_Click-target data_.
* Begin *

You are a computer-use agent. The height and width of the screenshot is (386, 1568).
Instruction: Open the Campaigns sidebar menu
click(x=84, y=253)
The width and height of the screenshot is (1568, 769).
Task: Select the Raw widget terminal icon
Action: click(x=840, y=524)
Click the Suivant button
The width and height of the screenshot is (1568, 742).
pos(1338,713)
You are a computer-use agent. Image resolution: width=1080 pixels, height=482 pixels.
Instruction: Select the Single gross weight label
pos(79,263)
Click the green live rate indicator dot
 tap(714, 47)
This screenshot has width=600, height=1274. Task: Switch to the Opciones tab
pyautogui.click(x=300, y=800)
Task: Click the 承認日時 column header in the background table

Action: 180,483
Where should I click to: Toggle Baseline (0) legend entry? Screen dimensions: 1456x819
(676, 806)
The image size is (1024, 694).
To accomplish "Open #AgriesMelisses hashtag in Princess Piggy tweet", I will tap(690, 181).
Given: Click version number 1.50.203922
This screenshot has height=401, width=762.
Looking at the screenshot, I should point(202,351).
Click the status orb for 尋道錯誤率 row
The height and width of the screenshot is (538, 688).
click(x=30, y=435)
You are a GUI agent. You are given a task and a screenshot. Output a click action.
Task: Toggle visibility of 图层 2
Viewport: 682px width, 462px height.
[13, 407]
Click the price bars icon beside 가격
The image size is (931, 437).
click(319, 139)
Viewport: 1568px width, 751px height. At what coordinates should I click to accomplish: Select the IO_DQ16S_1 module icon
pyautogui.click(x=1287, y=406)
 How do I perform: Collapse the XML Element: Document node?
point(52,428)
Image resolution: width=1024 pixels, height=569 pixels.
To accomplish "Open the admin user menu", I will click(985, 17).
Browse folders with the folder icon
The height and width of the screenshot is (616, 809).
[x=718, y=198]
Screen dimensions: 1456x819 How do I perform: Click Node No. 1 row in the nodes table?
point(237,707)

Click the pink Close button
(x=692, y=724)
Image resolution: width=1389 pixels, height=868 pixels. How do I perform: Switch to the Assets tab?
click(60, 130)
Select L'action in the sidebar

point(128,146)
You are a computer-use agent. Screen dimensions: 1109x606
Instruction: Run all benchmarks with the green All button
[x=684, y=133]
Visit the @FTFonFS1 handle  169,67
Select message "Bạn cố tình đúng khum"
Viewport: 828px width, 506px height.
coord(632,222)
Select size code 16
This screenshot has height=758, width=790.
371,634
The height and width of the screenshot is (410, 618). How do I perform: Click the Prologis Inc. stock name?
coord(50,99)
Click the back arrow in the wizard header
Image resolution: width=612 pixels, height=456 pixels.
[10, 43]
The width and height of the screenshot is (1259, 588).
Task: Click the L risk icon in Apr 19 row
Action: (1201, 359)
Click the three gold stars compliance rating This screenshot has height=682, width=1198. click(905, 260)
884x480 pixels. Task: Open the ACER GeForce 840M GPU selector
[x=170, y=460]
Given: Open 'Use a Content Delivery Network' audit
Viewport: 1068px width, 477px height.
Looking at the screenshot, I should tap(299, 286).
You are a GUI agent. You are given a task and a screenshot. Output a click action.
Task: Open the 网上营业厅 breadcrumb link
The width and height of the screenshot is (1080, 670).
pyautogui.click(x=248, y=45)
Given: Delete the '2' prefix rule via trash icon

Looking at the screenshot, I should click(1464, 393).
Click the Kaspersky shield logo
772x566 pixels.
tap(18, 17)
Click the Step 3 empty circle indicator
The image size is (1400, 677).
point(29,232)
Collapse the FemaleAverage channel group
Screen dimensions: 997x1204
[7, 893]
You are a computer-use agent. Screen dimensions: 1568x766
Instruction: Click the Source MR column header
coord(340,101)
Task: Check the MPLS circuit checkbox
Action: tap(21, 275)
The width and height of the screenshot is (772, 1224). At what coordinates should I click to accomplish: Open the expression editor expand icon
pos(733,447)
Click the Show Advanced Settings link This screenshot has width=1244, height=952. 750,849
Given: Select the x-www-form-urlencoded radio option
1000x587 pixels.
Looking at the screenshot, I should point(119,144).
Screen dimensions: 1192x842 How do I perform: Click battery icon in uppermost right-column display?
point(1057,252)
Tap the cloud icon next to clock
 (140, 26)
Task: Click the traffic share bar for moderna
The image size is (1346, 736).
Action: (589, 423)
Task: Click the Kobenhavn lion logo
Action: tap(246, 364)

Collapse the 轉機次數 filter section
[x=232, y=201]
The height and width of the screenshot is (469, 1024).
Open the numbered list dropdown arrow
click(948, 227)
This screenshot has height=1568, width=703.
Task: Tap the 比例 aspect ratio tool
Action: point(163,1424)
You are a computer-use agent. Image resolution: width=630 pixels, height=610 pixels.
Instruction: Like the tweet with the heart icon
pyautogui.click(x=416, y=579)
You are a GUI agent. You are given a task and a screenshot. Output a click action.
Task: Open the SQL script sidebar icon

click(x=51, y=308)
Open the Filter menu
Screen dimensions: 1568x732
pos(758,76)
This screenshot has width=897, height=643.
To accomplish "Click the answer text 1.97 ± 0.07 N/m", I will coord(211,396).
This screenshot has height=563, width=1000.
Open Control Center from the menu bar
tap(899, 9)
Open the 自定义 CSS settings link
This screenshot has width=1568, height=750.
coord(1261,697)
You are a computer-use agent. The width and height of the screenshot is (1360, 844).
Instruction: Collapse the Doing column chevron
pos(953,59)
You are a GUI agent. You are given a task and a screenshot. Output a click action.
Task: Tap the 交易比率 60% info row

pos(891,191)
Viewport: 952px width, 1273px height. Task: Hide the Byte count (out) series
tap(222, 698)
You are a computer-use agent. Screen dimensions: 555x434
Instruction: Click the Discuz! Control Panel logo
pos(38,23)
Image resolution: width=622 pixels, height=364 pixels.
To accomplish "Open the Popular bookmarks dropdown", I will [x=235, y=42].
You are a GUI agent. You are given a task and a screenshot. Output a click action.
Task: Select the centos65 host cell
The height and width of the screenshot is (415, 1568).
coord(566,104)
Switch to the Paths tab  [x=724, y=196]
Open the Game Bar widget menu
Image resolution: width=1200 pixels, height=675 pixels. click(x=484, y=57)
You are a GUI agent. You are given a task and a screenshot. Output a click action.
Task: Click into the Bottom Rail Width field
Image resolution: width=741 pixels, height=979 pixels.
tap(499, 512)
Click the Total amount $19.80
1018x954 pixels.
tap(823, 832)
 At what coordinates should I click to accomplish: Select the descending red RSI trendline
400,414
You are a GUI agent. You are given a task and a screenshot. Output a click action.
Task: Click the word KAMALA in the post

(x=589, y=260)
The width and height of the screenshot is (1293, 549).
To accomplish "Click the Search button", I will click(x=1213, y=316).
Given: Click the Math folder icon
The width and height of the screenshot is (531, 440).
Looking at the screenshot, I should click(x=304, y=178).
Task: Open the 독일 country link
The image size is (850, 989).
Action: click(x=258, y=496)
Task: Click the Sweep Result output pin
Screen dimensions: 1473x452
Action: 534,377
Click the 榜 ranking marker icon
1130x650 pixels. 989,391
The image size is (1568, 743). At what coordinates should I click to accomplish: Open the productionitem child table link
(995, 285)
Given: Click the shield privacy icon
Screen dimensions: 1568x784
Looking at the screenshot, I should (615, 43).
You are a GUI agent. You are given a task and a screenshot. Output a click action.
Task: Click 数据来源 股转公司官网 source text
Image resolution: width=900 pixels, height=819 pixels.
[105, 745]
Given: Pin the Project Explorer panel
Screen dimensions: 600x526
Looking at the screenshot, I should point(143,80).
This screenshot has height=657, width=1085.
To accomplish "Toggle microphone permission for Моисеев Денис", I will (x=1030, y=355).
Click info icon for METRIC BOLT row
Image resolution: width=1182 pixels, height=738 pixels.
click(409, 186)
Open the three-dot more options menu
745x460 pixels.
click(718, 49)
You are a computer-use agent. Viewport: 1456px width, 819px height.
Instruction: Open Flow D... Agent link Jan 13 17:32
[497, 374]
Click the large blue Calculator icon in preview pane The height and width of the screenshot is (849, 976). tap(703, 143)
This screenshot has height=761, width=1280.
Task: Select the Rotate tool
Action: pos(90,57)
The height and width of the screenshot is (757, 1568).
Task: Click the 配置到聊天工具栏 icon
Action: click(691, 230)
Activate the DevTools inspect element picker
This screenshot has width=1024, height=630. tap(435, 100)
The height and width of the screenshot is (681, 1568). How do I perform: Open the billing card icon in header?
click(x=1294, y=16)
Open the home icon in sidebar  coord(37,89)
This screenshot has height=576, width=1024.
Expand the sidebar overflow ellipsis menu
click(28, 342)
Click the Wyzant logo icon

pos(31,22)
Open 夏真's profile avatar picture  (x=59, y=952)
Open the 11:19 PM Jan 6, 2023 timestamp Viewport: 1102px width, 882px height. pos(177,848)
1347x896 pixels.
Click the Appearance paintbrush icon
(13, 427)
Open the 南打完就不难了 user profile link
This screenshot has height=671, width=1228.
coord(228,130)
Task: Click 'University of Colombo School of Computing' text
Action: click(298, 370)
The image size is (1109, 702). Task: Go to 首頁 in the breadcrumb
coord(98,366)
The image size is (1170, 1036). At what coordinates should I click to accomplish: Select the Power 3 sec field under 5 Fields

* End *

_Do this_. Which entries run starting at the line containing "Collapse the 轉機次數 filter section" and ending at the line containing "I will coord(211,396)."? Copy those lines verbatim, both included.

_Answer to this task_.
Collapse the 轉機次數 filter section
[x=232, y=201]
The height and width of the screenshot is (469, 1024).
Open the numbered list dropdown arrow
click(948, 227)
This screenshot has height=1568, width=703.
Task: Tap the 比例 aspect ratio tool
Action: point(163,1424)
You are a computer-use agent. Image resolution: width=630 pixels, height=610 pixels.
Instruction: Like the tweet with the heart icon
pyautogui.click(x=416, y=579)
You are a GUI agent. You are given a task and a screenshot. Output a click action.
Task: Open the SQL script sidebar icon

click(x=51, y=308)
Open the Filter menu
Screen dimensions: 1568x732
pos(758,76)
This screenshot has width=897, height=643.
To accomplish "Click the answer text 1.97 ± 0.07 N/m", I will coord(211,396).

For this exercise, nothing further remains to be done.